Task — Go through the records and report each line in which the word "computer" occurs.

▼▼▼

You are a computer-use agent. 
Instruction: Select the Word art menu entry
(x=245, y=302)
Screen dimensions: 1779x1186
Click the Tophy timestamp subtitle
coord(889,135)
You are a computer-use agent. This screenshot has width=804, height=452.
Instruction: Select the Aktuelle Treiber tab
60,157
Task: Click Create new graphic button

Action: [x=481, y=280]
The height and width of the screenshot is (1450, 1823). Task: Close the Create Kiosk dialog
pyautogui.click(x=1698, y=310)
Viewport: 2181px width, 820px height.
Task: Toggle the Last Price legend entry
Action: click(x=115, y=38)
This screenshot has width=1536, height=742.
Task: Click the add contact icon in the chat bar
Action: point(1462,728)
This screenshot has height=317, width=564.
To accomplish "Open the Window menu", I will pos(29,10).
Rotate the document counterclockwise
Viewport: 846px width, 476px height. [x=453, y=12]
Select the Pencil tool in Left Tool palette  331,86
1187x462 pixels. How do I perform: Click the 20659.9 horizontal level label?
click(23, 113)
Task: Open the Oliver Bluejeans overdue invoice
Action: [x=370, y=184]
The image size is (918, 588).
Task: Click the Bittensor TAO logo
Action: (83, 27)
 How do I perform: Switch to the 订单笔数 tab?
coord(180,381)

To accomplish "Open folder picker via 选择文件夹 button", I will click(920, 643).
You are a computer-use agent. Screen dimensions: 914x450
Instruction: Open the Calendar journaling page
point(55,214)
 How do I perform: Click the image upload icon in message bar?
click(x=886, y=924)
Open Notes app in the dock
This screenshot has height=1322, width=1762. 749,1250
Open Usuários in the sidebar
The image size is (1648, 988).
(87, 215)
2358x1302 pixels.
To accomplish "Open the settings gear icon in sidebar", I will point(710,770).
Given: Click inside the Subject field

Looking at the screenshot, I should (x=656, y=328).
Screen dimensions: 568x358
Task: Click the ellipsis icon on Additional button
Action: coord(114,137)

▲▲▲

Result of the task —
You are a computer-use agent. 
You are a computer-use agent. This screenshot has width=804, height=452.
You are a computer-use agent. Screen dimensions: 914x450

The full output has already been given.